Eligibility Criteria Preterm infants with gestational ages between 25 0/7 and 31 6/7 weeks and a birthweight of <1500 grams who are admitted to six participating neonatal units will be eligible for inclusion. Infants with <5th percentile for weight at birth, vasopressor use within first 24 hours of life major congenital/genetic anomalies affecting enteral feeding, growth, or mortality, and those with a terminal illness in which decisions to withhold or limit support have been made will be excluded. Infants of parents or legal guardians who are unable to provide consent within 36 hours of birth will also be excluded.

Study Intervention/Methods Written parental informed consent will be obtained prenatally or within the first 36 hours of birth. Infants will be randomized to receive limited trophic feeds of 24 to 36 hours or extended trophic feeds for 72 hours prior to the advancement of enteral feeds. Infants will be fed parent's own milk (POM) with donor human milk as the alternative if POM is unavailable.

Primary Outcome Late-onset sepsis, defined as positive blood, urine, and/or cerebrospinal fluid (CSF) cultures in the presence of compatible clinical signs of sepsis, occurring after postnatal day 3 and before hospital discharge, and treated with antibiotics for 5 days or more.

Secondary Outcome(s) The trial will assess various secondary outcomes including length of hospital stay, all-cause in-hospital mortality, duration of IV fluids and central line utilization, necrotizing enterocolitis (Bell's stage IIa or higher), severe intraventricular hemorrhage (grade III or IV either unilaterally or bilaterally), bronchopulmonary dysplasia (oxygen requirement or positive pressure ventilation at 36 weeks corrected gestational age), or retinopathy of prematurity requiring intervention. Additionally, growth metrics throughout hospitalization will be evaluated using change in weight, length, and head circumference z-scores from birth to 36 weeks' corrected gestational age between infants in the limited and extended trophic feeding groups.

Study Overview

Detailed Description

Up to 30% of all very preterm (VP; defined as those born before 32 weeks' gestation) newborns born within the United States develop late onset sepsis (LOS), a life-threatening infection that occurs after 72 hours from birth. LOS is the leading cause of morbidity in all very preterm newborns. VP newborns who develop LOS have significantly lower survival rates (adjusted risk ratio [aRR] 0.89, 95% confidence interval [CI] 0.87-0.90), 32% increased risk of being discharged on oxygen (aRR 1.32, 95% CI 1.26-1.38), 288% increased risk of needing a tracheostomy (aRR 2.88, 95% CI 2.47-3.37), and a 209% increased risk of requiring a gastrostomy tube (aRR 2.09, 95% CI 1.93-2.57).27 Thus, clinical practices that can reduce LOS are critically important to ensure VP newborns not only survive, but thrive, living lives free of disability or impairment.

# # # #

→ **Task objective**
From the trial description above, list every outcome that has an adjusted risk ratio for very preterm newborns who develop late-onset sepsis, and give each one's aRR.

[Recorded data]
# # # #

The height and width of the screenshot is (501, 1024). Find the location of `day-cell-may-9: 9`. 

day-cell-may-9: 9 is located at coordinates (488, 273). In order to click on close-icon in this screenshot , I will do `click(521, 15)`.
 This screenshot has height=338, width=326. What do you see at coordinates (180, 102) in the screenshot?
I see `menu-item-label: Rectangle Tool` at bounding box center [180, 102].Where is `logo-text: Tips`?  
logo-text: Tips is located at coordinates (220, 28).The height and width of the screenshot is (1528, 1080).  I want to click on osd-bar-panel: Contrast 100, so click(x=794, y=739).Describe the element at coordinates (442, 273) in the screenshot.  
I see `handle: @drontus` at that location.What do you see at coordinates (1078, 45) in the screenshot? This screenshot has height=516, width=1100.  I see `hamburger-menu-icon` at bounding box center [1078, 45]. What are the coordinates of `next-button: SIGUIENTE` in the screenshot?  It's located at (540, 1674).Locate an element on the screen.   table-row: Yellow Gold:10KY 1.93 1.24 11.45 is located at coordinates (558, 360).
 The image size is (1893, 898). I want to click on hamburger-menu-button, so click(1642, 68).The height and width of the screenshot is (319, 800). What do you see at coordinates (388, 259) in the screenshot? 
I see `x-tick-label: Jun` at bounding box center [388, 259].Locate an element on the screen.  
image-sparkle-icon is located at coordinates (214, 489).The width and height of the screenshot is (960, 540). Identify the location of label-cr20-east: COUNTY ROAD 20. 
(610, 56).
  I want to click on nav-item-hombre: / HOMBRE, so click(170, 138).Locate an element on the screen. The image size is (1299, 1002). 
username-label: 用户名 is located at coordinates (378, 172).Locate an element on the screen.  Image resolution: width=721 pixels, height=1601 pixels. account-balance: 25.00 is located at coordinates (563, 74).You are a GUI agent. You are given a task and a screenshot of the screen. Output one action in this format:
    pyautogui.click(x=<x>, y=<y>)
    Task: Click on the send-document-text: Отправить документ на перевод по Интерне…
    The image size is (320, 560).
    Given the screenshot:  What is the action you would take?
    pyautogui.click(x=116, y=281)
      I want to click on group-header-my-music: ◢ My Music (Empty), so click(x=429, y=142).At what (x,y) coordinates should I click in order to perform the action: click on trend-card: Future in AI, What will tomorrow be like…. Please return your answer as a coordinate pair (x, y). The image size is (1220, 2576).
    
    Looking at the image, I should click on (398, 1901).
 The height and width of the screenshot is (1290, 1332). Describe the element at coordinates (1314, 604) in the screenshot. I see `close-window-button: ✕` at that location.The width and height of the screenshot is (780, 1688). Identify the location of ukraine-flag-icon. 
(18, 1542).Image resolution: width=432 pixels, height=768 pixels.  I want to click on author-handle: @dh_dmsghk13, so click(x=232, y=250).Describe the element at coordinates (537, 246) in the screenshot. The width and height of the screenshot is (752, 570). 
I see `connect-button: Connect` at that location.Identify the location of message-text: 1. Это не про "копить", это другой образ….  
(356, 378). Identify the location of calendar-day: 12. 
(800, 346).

# # # #

→ **Solution to the problem**
- Survival: aRR 0.89
- Being discharged on oxygen: aRR 1.32
- Needing a tracheostomy: aRR 2.88
- Requiring a gastrostomy tube: aRR 2.09